Waterboy doesn’t regret that brand trip

A brand-new social media manager, partying influencers, and unpolished content caught TikTok’s eye for all the wrong reasons—but did it end up helping more than hurting?

Collage of screenshots from Waterboy's TikTok showing the brand trip and a photo showing guests holding up shot glasses.

Illustration: Morning Brew, Images: @waterboycan via TikTok

5 min read

Creator Madi Marotta’s first official day on the job as Waterboy’s new social media manager was a tropical and eventful one.

The electrolyte additive company was off on its second-ever brand trip, this year to Tulum, Mexico, with some big-name influencers, their plus-ones, and regular-schmegular customers all in tow. With 38 people representing the brand in some capacity, they were there mostly to party and hang out, and Marotta was there to capture it all.

She created dozens of social videos for TikTok, many taking a casual, creator-as-brand-voice approach and showing Waterboy’s guests indulging in the party scene. But the TikTok audience was unimpressed with the content she gathered, and she took on what some would consider a rather unfortunate title: worst social media manager ever.

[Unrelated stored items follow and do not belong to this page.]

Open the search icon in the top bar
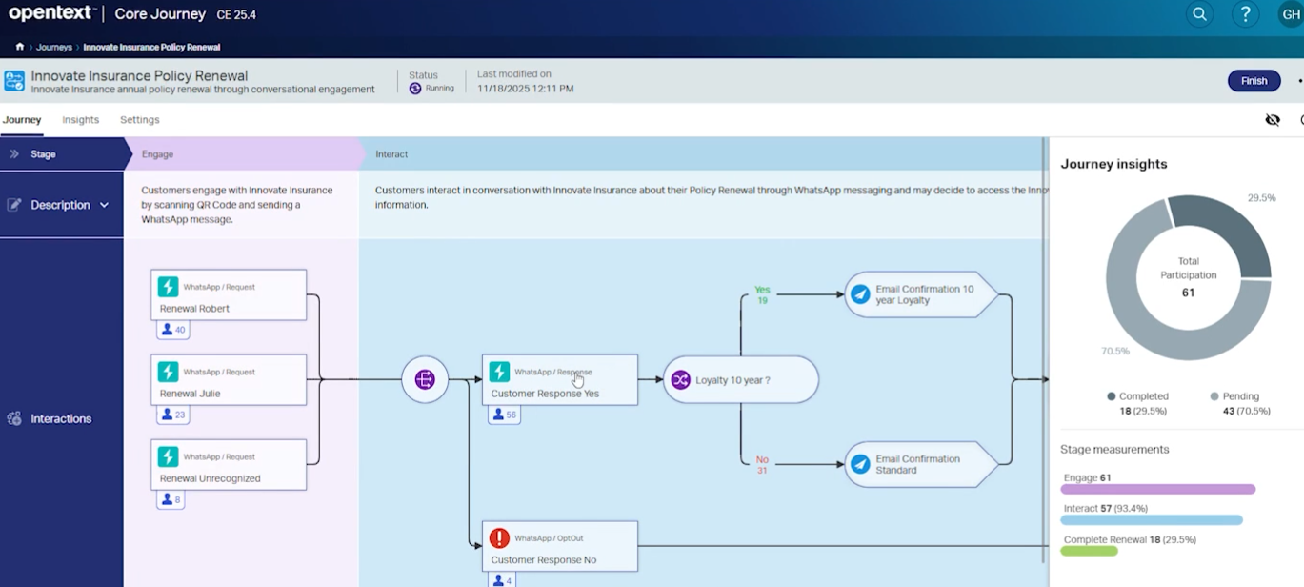This screenshot has height=587, width=1304. click(x=1198, y=14)
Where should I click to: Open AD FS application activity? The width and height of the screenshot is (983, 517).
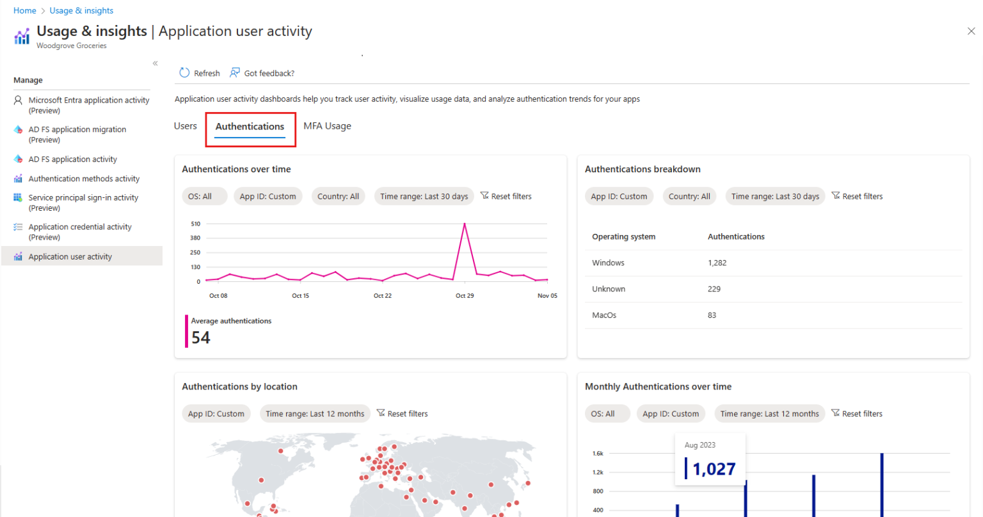click(72, 159)
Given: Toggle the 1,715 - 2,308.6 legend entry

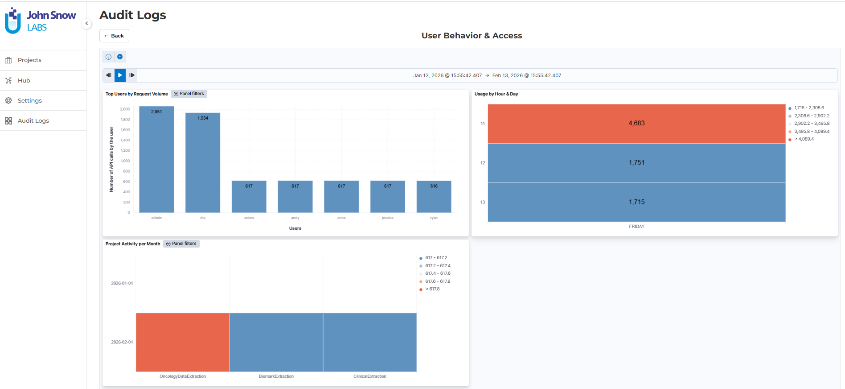Looking at the screenshot, I should click(x=808, y=108).
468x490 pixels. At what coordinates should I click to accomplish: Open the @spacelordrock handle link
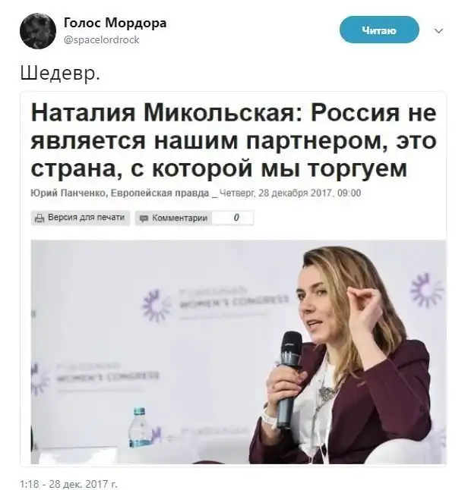point(102,39)
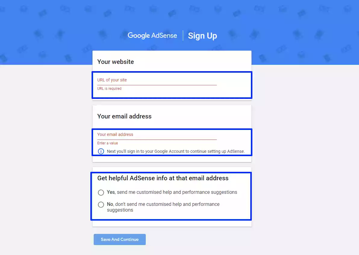The image size is (359, 255).
Task: Click the 'Enter a value' validation text
Action: pos(108,143)
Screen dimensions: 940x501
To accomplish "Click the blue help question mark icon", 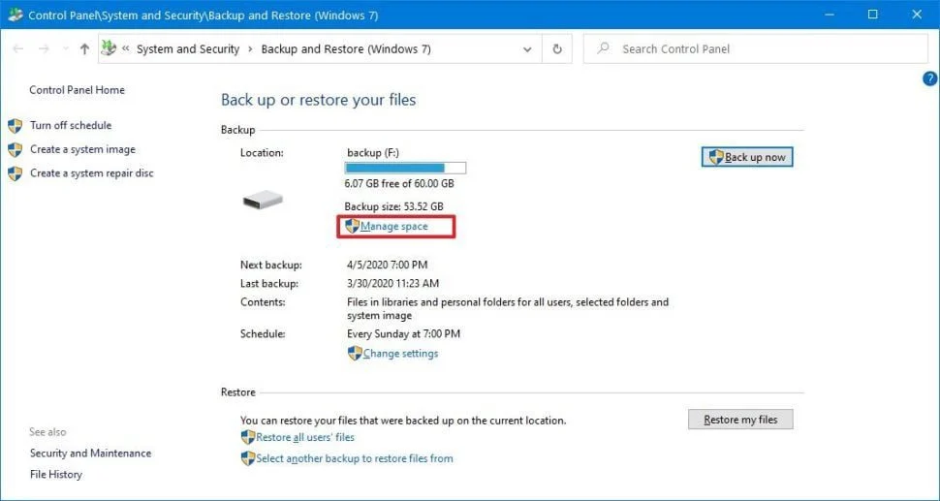I will pyautogui.click(x=929, y=79).
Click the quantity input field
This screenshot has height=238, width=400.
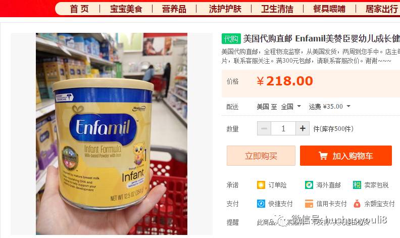[x=283, y=128]
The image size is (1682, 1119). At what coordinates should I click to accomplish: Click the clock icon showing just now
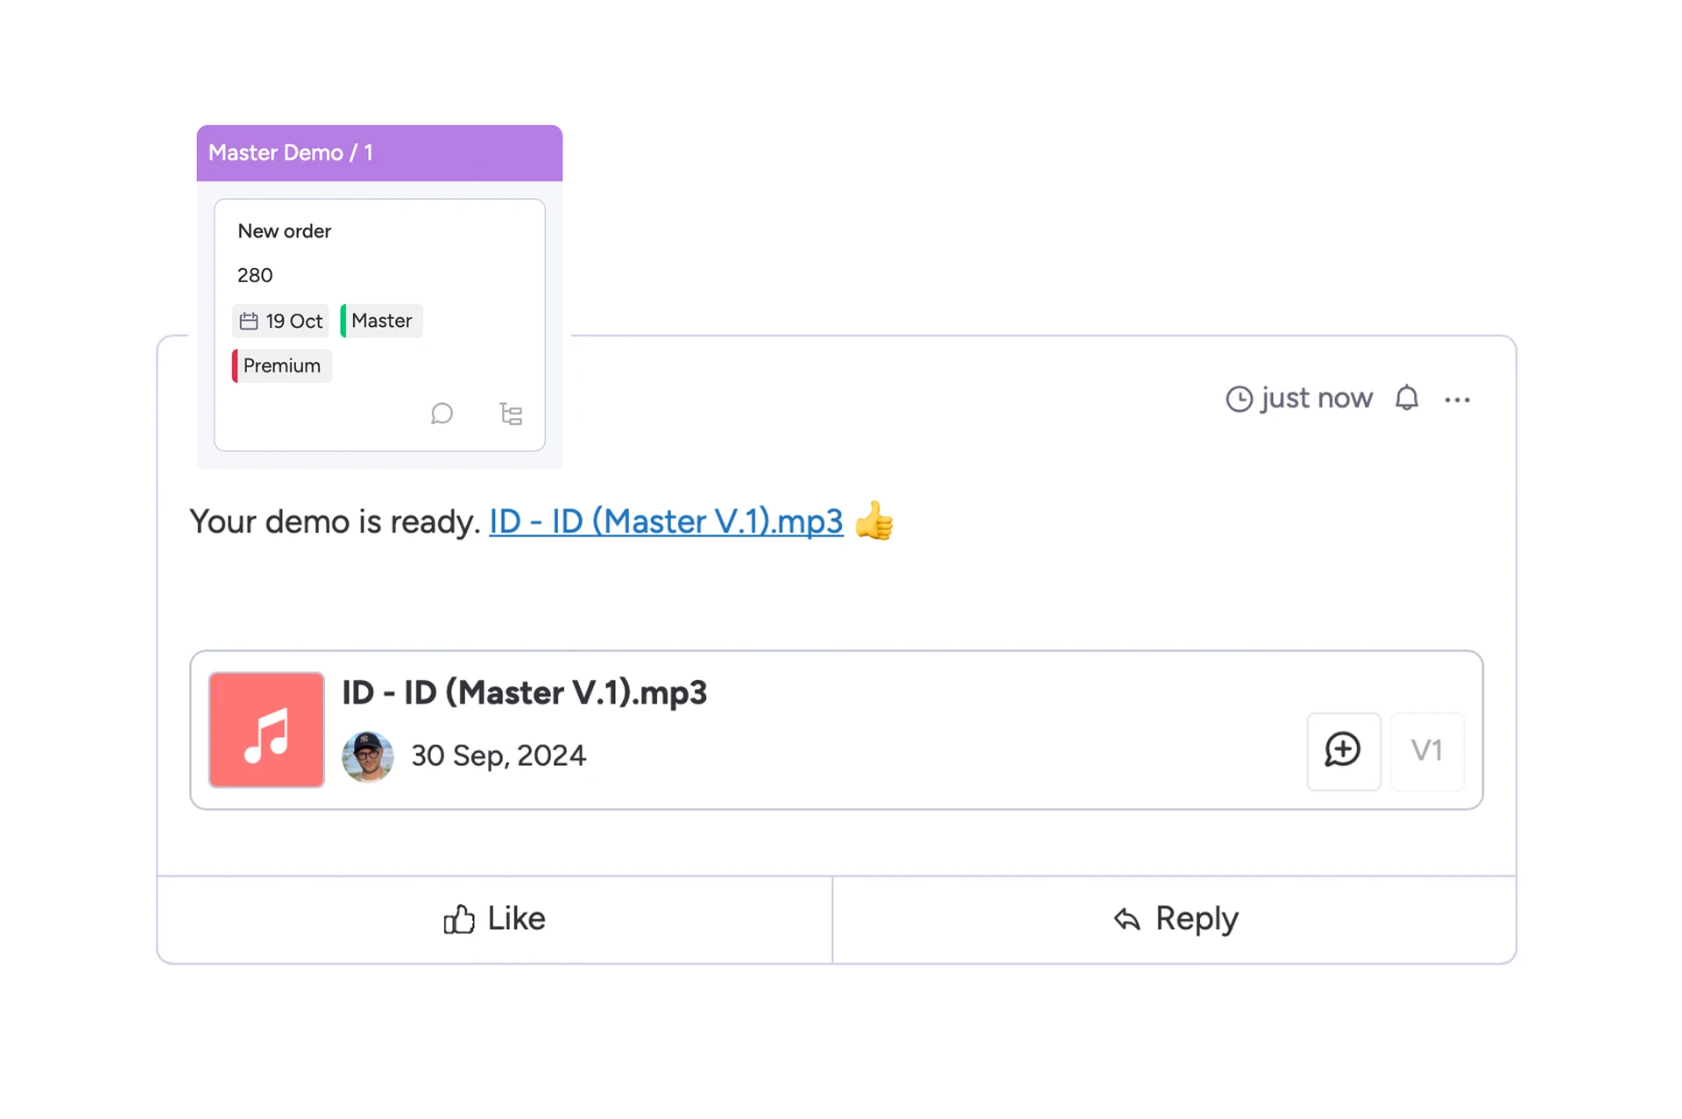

Waterboy’s co-founder and CEO, Mike Xhaxho, wasn’t fazed by the criticism. In fact, his TikTok bio recently described him as a “Madi stan,” and the online backlash has inspired the brand’s latest TikTok series featuring Marotta trying to figure out how to be a “good” social media manager, humorously leaning into the critique. While he told us that the brand trip’s social content wasn’t designed to spark outrage, the team tried to make the most of it, and it fit into the brand’s untraditional approach to marketing.

“It’s just who we are, which is a little bit polarizing, for better or worse,” Xhaxho said.

Customer love?

For Waterboy’s inaugural brand trip last year, it focused on inviting customers as a way to appreciate their supporters and in response to online sentiment that seemed to shift away from over-the-top influencer trips, Xhaxho said.

This year, Xhaxho said the strategy was to “double dip” by inviting customers and influencers like Kelsey Anderson, Brandon Edelman (better known as Bran Flakezz), and Ken Eurich, in addition to guests of influencers who were followers chosen via sweepstakes hosted on the influencers’ accounts.

“That’s still the thesis, that we’re doing a customer trip,” Xhaxho said. “But how cool would it maybe be for the customers to be able to party and hang out alongside their favorite creators?”

Some TikTok viewers picked up on this thesis, but several were displeased with its execution online, calling out the brand for seeming to only show the influencers and not customers or followers in its videos. Xhaxho said this was intentionally in response to feedback the brand received on last year’s brand trip, where some viewers said the customers shown in last year’s videos seemed like they were being forced to create ads.

“It feels like on social right now, everything’s kind of under that magnifying glass,” Xhaxho said. “And maybe certain customers view these trips as lavish and wasteful, but for us, it still helps achieve reach and awareness cost effectively.”

Show me the goods

During the trip, Marotta helmed 42 TikToks posted to the Waterboy account. Of those, Marketing Brew counted 10 videos that featured mentions of the product or showed it on screen. Still, one of the chief critiques from TikTok commenters was that the product wasn’t shown enough, or positioned as a hangover cure for the partyers on screen.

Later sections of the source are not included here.